Washington Post Writers Group
January 31, 2008
Having polarized blacks and whites, the Democratic primary campaign
was already becoming sleazy. And now that Latinos have been added to
the mix, it's become surreal.
We're being told that Latinos won't vote for Barack Obama because
he's black. The implication is that Latinos are racist.
Sergio Bendixen, a Latino who conducts polls for Hillary Clinton,
suggested during an interview with Ryan Lizza of The New Yorker that
"the Hispanic voter -- and I want to say this very carefully -- has
not shown a lot of willingness to support black candidates."
John B. Judis, writing in The New Republic, insisted that Latino
voters could be a firewall for Hillary Clinton in part because of "a
legacy of an older Latin American prejudice against blacks that has
been transplanted to this country."
And, in The New York Times, Adam Nagourney and Jennifer Steinhauer
cited "a history of often uneasy and competitive relations between
blacks and Hispanics, particularly as they have jockeyed for
influence in cities like Chicago, Los Angeles and New York."
Nagourney and Steinhauer neglected to mention that each of those
cities have, in the past, elected black mayors who captured the
majority of the Latino vote.
It's true that in most polls, Hillary Clinton has a 2-1 advantage
with Latino voters over Barack Obama.
But does the Eastern media really expect us to buy the idea that the
44 million people who make up America's largest minority have a beef
with African-Americans?

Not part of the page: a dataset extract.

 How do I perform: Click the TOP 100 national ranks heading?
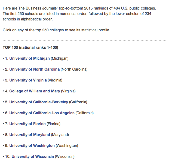[x=30, y=47]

Does that include the Latinos who backed
Obama in his campaigns in Illinois, and those who now support his
presidential campaign? If anything, Latinos -- especially those
whose families have been in this country for generations -- tend to
have a keen understanding of racism, which makes them more likely to
identify with the plight of African-Americans.
Next thing you know, pun dits are going to tell us that Latinos are
too macho to elect a woman president.
There are plenty of reasons why Latinos might support Hillary
Clinton. Her husband won two national elections in which he earned
more than 60 percent of the Latino vote. She has racked up scores of
endorsements from prominent Latino officials, including Los Angeles
Mayor Antonio Villaraigosa, Sen. Bob Menendez of New Jersey and
former Housing Secretary Henry Cisneros.
Not that there isn't racism in this election. That's the surreal
part. There certainly is. But none of it involves Latinos. Rather,
it's the kind that has been the most prevalent in U.S. history --
whites versus blacks.
Things got really nasty in South Carolina, where former President
Bill Clinton dealt a whole deck of race cards before -- and even
after -- the vote. And yet Obama cruised to victory with more than
80 percent of black support and nearly a quarter of the white vote.
This despite the ex-president's despicable efforts to scare off
Obama's white supporters by trying to define the Illinois senator
solely by race. Bill Clinton tried to portray Obama as someone who
draws his support almost exclusively from African-Americans and
speculated that South Carolinians would vote along racial lines.
After the votes were cast, he took one last shot by comparing
Obama's victory to those enjoyed in South Carolina by Jesse Jackson
during his 1984 and 1988 presidential bids.
Hurricane Bill couldn't have done more damage to his wife's campaign
if he had tried. Wait. Maybe he did. Maybe the plan was to write off
South Carolina, knowing that black voters would turn out
overwhelmingly for Obama. Then Hillary comes off as a victim of
identity politics, and white and Latino voters become more
sympathetic to her in future primaries.
The Clintons could be counting on Latino voters to make up the votes
they're losing from African-Americans.
In 1968, Richard Nixon embraced a Southern strategy that used the
race issue to carve up the electorate and scare up support from
white voters. Republicans turned to the strategy time and again
until the South was largely in their hands.
Well, with Arizona, New Mexico, Colorado and California all holding
primaries or caucuses next week, this could be the Clintons'
Southwestern strategy -- an elaborate racial bank shot that is just
as divisive and unsavory as its predecessor.